InitialDataExploration.pynb: exploring dataset, looking at size, missing data, datatypes, etc
inital_model_data_preprocessing.pynb: preprocessing/cleaning of data for training initial model
Data_Cleaning_Final.pynb: final data cleaning, removes irrelevant columns, removes missing data codes for numerical and categorical ordinal data without N/A's, replaces appropriate NaNs with an N/A code for categorical data, splits into training and testing data, normalizes numerical data, one-hot encodes nomical categorical data
DataImputation.ipynb: removes data randomly and imputes it using a simple imputation strategy (univariate imputation: mode for categorical data, median for numerical data)

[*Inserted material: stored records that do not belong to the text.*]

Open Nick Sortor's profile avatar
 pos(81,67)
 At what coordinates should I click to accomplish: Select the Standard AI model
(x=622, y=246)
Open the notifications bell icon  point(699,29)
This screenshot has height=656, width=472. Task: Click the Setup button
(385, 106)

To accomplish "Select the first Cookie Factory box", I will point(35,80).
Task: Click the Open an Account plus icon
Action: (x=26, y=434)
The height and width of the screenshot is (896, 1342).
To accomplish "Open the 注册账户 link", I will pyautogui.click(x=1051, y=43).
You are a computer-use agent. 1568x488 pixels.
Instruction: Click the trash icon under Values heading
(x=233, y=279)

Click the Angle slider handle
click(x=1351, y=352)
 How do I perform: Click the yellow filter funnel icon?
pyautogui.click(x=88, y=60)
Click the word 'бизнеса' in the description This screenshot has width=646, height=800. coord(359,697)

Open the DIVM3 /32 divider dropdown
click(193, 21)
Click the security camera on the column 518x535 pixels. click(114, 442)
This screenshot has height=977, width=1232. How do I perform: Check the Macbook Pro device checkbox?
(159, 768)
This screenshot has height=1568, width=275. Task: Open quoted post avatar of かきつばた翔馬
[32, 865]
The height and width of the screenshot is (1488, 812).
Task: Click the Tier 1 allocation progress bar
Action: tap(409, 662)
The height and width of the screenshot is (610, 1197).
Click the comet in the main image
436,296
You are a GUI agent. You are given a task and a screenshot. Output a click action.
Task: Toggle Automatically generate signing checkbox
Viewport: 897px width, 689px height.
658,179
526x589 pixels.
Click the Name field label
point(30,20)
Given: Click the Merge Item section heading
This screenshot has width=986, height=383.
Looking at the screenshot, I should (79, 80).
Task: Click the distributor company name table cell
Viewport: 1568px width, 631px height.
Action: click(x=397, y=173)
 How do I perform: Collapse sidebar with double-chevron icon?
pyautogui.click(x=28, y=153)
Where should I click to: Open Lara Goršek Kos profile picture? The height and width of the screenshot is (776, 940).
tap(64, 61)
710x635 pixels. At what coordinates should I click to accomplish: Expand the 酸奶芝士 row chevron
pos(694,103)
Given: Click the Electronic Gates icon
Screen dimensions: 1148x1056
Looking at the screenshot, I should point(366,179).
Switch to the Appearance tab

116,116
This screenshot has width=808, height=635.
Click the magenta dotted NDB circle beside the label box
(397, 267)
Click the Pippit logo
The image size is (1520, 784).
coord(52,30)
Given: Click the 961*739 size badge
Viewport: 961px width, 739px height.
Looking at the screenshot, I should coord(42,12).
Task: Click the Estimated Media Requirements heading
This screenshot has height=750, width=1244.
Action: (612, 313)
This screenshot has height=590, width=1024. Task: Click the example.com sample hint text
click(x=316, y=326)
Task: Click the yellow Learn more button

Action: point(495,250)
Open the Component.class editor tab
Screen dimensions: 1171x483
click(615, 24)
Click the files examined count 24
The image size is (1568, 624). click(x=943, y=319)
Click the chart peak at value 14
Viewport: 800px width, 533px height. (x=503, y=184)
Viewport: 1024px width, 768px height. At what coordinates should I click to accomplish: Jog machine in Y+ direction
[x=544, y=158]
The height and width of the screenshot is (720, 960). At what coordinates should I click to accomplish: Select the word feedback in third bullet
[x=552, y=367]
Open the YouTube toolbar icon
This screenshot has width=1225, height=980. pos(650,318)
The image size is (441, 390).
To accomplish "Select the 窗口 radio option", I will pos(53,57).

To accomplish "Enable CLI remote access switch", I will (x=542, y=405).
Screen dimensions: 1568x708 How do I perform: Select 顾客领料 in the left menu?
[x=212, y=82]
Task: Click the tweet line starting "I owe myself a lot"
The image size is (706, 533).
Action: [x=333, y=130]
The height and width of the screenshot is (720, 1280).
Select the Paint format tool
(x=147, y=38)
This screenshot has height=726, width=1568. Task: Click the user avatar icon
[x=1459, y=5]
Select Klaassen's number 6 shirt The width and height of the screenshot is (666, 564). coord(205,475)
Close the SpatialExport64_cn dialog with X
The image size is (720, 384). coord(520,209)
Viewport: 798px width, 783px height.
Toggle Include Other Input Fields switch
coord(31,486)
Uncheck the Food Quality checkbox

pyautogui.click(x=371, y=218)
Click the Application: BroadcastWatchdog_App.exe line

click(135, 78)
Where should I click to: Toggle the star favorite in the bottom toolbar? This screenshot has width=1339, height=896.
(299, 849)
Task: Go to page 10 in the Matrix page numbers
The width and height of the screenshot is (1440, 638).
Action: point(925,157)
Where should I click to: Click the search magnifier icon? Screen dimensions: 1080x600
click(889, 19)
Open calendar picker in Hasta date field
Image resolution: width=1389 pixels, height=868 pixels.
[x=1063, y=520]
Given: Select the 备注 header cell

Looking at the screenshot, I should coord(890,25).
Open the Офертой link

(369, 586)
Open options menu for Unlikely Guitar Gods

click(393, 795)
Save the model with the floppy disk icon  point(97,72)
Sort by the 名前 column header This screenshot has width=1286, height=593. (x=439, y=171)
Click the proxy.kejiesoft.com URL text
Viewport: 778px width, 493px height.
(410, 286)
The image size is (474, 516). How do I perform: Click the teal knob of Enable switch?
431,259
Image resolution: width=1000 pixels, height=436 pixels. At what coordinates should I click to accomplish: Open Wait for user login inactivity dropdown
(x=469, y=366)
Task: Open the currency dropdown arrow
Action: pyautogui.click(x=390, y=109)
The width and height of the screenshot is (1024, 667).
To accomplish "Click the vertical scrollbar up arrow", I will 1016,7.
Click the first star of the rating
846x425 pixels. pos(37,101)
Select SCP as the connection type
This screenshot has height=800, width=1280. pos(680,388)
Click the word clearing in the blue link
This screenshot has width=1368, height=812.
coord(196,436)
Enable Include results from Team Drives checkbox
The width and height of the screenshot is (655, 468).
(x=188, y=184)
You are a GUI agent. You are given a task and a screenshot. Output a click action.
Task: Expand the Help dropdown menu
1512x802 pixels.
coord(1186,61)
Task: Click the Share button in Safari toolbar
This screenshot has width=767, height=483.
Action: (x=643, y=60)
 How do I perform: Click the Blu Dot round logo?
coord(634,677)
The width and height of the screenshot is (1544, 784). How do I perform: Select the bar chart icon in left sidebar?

FAMD.pynb: performs dimensionality reduction on features using FAMD
RandomForest.pynb: training for initial random forest model
RandomForestFinalModelParameterOptimization.ipynb: optimization and training for final random forest models including parameter search with cross-validation
RandomForestFeatureSelection.pynb: analyzes feature importance using permutation and iteratively selects features using cross validation. trains models with reduced feature datasets.
RFC_ImputedDataTest.pynb: Testing on all random forest models using imputed datasets.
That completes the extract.